Irfan juga memberikan peringatan keras terkait integritas jajarannya. Seluruh temuan minor pada musim haji lalu dipastikan akan dievaluasi total dan ditindak sesuai aturan yang berlaku. “Kementerian Haji dan Umrah adalah kementerian baru yang mendapat amanah besar dari Presiden untuk bekerja secara profesional, bersih, dan bebas dari berbagai bentuk pelanggaran. Jangan berikan ruang bagi praktik-praktik yang mencederai pelayanan kepada jemaah,” tekannya.
Sementara, Kepala Kantor Wilayah Kementerian Haji dan Umrah Kalsel, Eddy Khairani, langsung merespons dengan membeberkan enam rekomendasi strategis hasil evaluasi internal. Langkah ini disiapkan untuk mendongkrak performa 1.567 petugas yang mengawal Embarkasi Banjarmasin.
"Hal pertama yang menjadi rekomendasi adalah peningkatan kualitas pembinaan jemaah melalui manasik yang lebih berpihak pada kebutuhan jemaah, mencakup praktik ibadah, kesehatan, keselamatan, serta kemandirian," papar Eddy.

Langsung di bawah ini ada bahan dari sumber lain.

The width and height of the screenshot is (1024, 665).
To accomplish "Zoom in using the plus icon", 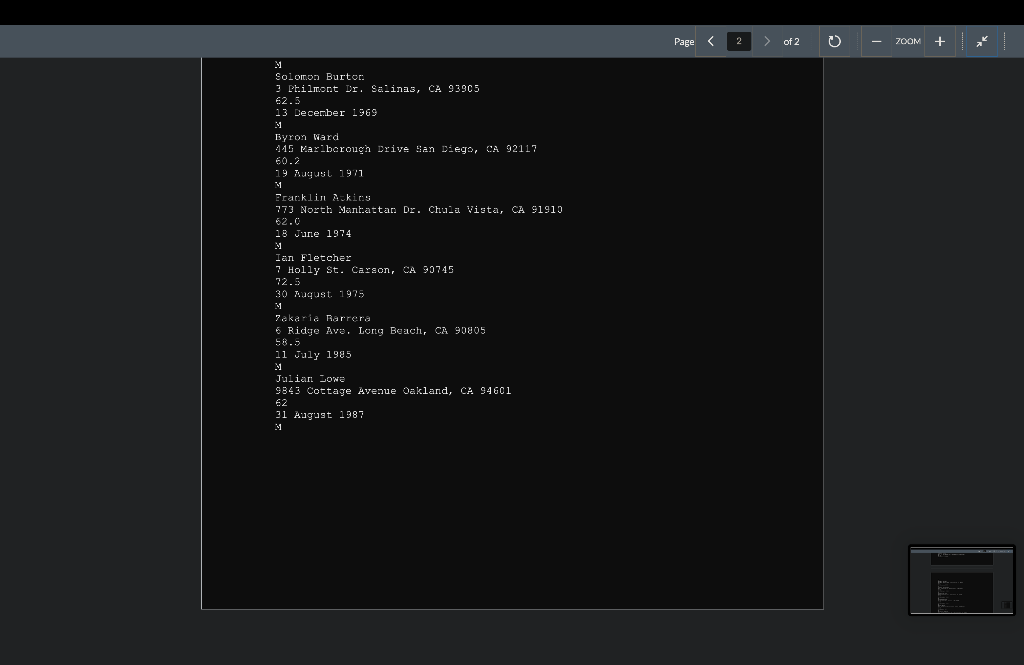I will [x=939, y=41].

Selain manasik, lima poin rekomendasi lainnya meliputi penguatan koordinasi lintas sektoral (pemerintah daerah, Imigrasi, Bea Cukai, hingga maskapai), sertifikasi kompetensi petugas, optimalisasi teknologi informasi, peningkatan fasilitas fisik embarkasi (akomodasi, konsumsi, dan kebersihan), serta pengetatan skrining kesehatan sejak sebelum keberangkatan. "Target kita jelas, menjadikan rekomendasi ini sebagai bahan penyempurnaan agar pelayanan kepada jemaah pada musim haji berikutnya semakin berkualitas, aman, dan nyaman," katanya.